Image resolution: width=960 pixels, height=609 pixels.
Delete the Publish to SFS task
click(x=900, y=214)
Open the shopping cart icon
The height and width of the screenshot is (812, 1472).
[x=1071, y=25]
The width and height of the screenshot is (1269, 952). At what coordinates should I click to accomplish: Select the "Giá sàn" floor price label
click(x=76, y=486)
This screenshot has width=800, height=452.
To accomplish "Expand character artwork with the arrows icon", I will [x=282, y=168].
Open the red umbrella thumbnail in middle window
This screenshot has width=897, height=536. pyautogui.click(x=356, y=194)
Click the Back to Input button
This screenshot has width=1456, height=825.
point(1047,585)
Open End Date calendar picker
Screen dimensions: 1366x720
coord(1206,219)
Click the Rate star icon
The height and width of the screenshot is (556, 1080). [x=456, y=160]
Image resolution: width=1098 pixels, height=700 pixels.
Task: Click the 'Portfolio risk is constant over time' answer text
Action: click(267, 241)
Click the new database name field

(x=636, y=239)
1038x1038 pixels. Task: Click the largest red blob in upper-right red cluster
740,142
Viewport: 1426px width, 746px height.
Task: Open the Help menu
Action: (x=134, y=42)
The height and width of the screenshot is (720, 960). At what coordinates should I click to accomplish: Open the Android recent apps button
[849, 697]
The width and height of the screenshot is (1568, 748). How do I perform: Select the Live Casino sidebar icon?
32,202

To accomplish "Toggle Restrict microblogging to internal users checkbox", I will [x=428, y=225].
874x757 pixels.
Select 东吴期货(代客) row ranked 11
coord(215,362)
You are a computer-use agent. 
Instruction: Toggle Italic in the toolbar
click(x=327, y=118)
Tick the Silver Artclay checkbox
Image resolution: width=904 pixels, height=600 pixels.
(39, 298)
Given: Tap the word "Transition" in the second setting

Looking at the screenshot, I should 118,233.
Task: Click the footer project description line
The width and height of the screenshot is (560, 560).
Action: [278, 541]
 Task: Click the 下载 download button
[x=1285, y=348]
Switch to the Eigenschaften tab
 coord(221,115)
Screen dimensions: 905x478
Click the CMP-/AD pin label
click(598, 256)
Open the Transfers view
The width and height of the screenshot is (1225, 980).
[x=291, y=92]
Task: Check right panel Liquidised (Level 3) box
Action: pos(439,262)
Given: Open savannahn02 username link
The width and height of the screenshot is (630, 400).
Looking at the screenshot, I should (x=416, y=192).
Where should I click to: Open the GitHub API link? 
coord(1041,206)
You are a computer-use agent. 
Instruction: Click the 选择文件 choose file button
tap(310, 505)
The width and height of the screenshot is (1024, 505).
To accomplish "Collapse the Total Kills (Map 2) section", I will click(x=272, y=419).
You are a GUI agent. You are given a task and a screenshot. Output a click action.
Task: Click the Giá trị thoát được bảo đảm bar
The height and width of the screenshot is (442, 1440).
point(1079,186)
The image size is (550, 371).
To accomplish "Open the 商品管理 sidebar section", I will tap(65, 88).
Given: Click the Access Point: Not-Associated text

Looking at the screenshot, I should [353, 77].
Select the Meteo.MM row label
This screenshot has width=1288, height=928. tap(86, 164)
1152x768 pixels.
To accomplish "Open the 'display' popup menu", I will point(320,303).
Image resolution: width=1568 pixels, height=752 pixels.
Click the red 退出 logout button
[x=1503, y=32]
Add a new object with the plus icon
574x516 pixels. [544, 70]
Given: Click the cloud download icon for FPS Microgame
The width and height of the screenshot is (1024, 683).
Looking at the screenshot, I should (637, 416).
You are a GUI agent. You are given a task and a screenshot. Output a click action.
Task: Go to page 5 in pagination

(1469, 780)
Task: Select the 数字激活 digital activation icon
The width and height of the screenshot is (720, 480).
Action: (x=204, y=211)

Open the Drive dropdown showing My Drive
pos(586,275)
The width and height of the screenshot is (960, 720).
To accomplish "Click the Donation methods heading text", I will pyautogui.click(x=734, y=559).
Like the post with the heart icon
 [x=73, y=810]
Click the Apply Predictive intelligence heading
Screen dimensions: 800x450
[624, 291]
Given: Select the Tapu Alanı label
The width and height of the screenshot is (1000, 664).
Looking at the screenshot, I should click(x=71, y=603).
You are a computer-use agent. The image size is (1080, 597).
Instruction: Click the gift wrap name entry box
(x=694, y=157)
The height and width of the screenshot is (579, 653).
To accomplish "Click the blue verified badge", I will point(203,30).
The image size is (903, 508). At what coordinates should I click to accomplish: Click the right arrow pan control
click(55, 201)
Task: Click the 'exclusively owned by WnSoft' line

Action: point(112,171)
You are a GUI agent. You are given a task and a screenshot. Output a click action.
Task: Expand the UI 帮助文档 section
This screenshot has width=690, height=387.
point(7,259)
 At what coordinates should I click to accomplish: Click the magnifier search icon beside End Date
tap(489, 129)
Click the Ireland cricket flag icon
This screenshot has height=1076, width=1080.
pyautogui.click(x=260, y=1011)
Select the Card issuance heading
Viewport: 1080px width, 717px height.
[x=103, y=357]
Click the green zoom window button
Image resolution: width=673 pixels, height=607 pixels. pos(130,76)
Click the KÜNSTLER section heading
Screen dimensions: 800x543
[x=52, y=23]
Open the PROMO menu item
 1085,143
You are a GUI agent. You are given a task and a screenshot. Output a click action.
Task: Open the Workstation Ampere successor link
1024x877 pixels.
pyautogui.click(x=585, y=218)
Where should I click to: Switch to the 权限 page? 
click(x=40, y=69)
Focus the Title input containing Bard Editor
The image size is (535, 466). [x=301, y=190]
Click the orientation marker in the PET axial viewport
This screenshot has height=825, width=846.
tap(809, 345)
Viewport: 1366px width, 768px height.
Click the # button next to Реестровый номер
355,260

◇ ◇ ◇

YOUR OBJECTIVE. Lines above containing "Expand": give their number only.

TASK SOLUTION. 2